İki bilinmeyende, varsın diye alem var
Parlak cama sürülmüş, gümüş nitrat gibisin.
Denizler küçük gelir, semanın katları dar
Film karesine sığmış, ufak resim gibisin.
Baykuş meşrepli kuşun, gece ötüşü car car
Karanlıktan ışığa, çıkmış bülbül gibisin.
Gözleri beni bulan, her biri sanki bir far
Beden tuneline bak! duran kömür gibisin.
Yedin bitirdin ömrü, ruhuma dolanmış mar
Öyle sarmışsın teni, canlı parçam gibisin.
Çileyle dolu hayat, olmuş elinden bi zar
Avını tenhalarda, yiyen aslan gibisin.
Estetikler orkestra, dünya müzikli bir bar
Nakaratı bitmeyen, tatlı şarkı gibisin.
Yılmadan çalar durur, hiç düşmez elinden tar
Misafirliğe gidip, gelene HAN gibisin.
Neden bitmez ateşin, Cehennem öncesi nar?

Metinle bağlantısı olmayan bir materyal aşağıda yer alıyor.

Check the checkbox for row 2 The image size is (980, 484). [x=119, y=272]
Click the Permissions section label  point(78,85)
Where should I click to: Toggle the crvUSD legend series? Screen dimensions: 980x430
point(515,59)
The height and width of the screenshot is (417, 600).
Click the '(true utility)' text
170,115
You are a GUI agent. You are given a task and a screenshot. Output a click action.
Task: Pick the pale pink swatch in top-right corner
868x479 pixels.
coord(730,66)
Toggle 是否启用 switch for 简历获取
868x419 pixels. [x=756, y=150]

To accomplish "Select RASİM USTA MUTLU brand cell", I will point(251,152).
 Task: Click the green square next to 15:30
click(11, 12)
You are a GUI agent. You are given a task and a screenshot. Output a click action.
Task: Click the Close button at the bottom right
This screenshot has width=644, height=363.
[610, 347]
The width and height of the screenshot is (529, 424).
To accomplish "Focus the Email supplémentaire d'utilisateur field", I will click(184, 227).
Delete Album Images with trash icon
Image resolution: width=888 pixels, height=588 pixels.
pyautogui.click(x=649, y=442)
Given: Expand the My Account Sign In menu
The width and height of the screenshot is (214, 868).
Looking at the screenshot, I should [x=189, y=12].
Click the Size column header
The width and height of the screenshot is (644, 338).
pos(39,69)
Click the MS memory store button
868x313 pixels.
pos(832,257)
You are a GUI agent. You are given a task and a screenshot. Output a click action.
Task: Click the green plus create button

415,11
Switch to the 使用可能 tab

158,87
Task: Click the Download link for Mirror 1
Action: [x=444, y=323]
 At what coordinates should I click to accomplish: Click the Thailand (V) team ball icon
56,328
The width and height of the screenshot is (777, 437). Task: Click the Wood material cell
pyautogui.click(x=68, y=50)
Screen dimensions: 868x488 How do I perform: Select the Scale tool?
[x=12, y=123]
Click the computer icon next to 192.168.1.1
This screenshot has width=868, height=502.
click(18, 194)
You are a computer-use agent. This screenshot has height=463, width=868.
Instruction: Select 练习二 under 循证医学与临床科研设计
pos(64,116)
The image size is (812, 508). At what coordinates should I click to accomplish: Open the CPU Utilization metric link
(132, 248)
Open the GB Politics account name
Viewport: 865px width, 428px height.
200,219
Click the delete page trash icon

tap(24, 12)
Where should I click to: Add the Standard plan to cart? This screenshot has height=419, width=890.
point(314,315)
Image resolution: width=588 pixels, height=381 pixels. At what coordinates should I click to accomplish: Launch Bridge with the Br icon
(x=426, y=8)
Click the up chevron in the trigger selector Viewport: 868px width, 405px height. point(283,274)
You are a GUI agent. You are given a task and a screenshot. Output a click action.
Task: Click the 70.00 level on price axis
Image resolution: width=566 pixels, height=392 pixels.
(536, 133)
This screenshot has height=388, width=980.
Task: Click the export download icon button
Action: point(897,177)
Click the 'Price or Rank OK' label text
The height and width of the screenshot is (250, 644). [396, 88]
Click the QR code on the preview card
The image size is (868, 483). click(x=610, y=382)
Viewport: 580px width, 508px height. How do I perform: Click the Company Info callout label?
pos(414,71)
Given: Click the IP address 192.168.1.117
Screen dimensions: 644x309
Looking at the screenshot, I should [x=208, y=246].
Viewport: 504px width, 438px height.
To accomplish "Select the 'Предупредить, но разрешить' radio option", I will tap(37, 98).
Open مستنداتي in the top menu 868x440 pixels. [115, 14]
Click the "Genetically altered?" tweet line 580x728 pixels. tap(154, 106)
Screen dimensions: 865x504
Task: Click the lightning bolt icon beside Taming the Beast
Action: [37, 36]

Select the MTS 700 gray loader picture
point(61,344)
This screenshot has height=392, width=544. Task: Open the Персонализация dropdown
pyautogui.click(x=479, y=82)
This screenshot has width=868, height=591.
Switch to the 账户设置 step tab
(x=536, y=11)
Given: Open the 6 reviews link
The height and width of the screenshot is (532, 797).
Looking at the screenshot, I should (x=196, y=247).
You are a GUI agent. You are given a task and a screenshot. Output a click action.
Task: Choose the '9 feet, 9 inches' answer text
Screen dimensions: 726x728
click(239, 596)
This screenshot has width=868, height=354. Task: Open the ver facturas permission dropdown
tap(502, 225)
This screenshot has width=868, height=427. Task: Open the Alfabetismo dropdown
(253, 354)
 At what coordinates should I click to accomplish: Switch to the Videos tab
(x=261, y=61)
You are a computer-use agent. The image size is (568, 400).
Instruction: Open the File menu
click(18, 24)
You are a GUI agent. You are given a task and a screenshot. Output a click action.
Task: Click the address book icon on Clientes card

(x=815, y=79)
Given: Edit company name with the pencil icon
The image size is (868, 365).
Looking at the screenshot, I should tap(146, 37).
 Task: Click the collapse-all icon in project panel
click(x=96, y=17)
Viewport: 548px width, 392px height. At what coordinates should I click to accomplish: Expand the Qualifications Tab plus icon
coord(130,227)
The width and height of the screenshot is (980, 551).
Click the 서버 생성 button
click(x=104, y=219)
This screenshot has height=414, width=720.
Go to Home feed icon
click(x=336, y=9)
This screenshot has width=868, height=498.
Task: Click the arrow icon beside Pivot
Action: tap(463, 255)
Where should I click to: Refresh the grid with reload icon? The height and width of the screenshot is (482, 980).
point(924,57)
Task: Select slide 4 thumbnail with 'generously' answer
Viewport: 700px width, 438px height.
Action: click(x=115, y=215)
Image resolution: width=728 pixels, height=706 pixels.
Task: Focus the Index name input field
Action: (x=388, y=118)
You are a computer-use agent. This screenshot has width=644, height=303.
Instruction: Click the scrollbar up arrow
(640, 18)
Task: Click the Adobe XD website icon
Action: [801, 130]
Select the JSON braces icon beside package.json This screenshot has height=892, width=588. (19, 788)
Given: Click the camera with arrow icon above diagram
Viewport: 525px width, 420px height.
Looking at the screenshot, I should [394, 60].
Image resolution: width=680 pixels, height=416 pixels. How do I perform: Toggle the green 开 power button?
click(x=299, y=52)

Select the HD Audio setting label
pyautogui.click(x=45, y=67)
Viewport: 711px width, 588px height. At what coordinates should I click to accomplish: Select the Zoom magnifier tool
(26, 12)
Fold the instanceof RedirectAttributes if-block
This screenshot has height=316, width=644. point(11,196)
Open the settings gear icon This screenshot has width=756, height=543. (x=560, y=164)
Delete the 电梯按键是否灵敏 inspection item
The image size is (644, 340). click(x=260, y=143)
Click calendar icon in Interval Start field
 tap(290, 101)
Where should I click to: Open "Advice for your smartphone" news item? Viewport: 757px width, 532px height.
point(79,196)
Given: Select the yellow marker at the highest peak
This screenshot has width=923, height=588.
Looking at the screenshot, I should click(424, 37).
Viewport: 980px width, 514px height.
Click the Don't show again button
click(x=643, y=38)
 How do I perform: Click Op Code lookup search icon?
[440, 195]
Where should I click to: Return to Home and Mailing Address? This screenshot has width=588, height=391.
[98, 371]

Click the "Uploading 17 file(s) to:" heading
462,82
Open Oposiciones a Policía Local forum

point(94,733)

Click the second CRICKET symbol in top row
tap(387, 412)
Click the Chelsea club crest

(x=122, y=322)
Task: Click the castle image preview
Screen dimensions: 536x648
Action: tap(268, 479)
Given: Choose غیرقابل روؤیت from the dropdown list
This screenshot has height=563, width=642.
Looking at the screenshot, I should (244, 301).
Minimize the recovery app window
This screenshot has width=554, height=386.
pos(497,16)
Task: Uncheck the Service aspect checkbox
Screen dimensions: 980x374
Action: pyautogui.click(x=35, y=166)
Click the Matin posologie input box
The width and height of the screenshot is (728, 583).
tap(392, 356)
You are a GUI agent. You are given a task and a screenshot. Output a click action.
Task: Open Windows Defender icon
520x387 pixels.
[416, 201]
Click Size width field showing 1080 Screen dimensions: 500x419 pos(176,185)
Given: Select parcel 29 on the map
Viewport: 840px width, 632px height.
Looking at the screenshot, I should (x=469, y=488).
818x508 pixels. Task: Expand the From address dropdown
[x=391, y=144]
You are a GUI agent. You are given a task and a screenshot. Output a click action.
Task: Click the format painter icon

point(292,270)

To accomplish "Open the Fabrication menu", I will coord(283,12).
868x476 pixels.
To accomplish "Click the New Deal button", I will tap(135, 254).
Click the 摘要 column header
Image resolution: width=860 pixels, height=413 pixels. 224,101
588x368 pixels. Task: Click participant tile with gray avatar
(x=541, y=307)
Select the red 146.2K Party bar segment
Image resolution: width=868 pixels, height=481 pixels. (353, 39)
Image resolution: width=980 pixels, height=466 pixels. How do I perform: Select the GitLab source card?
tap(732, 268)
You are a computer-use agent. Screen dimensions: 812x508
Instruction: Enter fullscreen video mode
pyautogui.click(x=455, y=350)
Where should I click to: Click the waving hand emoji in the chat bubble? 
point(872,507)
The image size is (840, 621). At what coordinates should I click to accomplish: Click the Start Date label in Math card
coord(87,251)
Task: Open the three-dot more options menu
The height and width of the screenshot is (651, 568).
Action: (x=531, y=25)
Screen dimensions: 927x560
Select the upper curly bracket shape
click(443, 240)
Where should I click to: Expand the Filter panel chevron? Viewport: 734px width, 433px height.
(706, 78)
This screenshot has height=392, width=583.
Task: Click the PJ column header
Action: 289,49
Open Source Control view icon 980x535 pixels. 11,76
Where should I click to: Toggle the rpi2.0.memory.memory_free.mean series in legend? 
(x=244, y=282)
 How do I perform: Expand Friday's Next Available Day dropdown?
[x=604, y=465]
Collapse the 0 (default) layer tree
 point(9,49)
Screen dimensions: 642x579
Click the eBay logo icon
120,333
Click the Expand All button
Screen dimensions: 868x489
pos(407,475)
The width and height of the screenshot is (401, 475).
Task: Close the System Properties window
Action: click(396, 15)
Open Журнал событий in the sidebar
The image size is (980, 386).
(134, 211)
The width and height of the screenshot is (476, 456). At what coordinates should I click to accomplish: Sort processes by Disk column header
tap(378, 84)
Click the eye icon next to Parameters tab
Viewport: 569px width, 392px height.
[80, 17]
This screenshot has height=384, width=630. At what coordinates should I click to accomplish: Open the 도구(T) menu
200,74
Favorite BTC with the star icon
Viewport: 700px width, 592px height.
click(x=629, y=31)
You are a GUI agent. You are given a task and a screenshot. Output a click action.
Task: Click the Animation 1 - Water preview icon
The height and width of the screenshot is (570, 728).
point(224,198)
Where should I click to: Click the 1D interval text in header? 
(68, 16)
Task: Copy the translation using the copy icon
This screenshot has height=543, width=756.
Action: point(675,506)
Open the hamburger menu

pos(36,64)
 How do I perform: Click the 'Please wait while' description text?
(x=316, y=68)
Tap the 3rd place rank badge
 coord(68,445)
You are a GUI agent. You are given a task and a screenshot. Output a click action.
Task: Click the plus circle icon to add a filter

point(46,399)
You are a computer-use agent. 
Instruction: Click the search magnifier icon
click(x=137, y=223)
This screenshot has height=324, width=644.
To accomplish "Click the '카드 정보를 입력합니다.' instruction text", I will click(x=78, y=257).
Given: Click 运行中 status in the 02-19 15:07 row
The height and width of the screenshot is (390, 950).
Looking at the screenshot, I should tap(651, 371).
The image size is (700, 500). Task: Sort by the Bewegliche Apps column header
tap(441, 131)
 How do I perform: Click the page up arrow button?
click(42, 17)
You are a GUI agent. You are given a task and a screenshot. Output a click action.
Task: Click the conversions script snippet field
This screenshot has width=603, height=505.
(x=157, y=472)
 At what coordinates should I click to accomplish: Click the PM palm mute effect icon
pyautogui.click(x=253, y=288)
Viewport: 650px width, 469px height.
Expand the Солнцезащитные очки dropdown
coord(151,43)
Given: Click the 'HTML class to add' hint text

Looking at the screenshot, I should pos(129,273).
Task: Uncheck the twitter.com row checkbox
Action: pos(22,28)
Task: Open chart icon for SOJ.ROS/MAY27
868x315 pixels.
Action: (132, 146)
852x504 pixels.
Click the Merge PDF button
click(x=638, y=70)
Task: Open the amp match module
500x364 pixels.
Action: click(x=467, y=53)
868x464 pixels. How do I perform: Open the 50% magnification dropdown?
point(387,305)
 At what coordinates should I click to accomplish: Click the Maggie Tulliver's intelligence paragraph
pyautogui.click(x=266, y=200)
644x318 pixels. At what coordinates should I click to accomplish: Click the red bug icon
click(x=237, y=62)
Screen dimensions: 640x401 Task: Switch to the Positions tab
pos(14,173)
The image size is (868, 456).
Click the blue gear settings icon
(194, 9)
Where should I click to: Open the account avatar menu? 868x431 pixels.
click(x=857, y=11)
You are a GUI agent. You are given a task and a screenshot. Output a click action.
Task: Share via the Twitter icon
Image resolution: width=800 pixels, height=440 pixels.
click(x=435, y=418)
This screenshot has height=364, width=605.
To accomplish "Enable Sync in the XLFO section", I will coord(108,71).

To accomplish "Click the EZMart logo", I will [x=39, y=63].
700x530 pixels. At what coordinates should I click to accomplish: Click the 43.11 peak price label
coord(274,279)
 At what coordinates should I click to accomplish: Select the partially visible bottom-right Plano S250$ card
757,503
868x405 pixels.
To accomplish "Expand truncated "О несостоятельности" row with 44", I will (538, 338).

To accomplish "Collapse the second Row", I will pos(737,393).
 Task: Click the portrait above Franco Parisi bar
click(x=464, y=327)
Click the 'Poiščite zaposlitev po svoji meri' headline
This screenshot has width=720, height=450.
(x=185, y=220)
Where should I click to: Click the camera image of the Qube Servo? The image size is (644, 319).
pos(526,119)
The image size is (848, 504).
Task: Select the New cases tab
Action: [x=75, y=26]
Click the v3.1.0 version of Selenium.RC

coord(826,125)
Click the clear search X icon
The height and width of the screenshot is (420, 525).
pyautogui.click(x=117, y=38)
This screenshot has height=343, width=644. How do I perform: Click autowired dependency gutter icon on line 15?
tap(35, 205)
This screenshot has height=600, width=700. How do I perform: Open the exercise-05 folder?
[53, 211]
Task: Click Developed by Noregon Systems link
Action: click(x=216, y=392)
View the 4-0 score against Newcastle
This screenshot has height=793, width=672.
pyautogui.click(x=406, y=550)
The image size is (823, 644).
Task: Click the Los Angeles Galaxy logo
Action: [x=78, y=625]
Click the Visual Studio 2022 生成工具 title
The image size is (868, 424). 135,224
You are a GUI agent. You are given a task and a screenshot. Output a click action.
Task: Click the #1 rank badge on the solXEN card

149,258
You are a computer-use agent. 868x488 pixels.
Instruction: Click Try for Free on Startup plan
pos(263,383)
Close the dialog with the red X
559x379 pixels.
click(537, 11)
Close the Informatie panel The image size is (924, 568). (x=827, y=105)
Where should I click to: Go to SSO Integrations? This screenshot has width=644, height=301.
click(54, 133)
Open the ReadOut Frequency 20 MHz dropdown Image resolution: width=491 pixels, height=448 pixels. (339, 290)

Sevgiyi toprak edip, yakan volkan gibisin.
Varlığın yok. Bilirim. Utanmaz, uslanmaz yar
Geçmişten öcün alan, dev ahtapot gibisin.
Soğuk taş duvarların, dehlizine dolan kar
Parmaklıklar ardında, hapishane gibisin.
Sadece geceleri, bankında yatacak gar
Yağmurların altında, buzdan hayâl gibisin.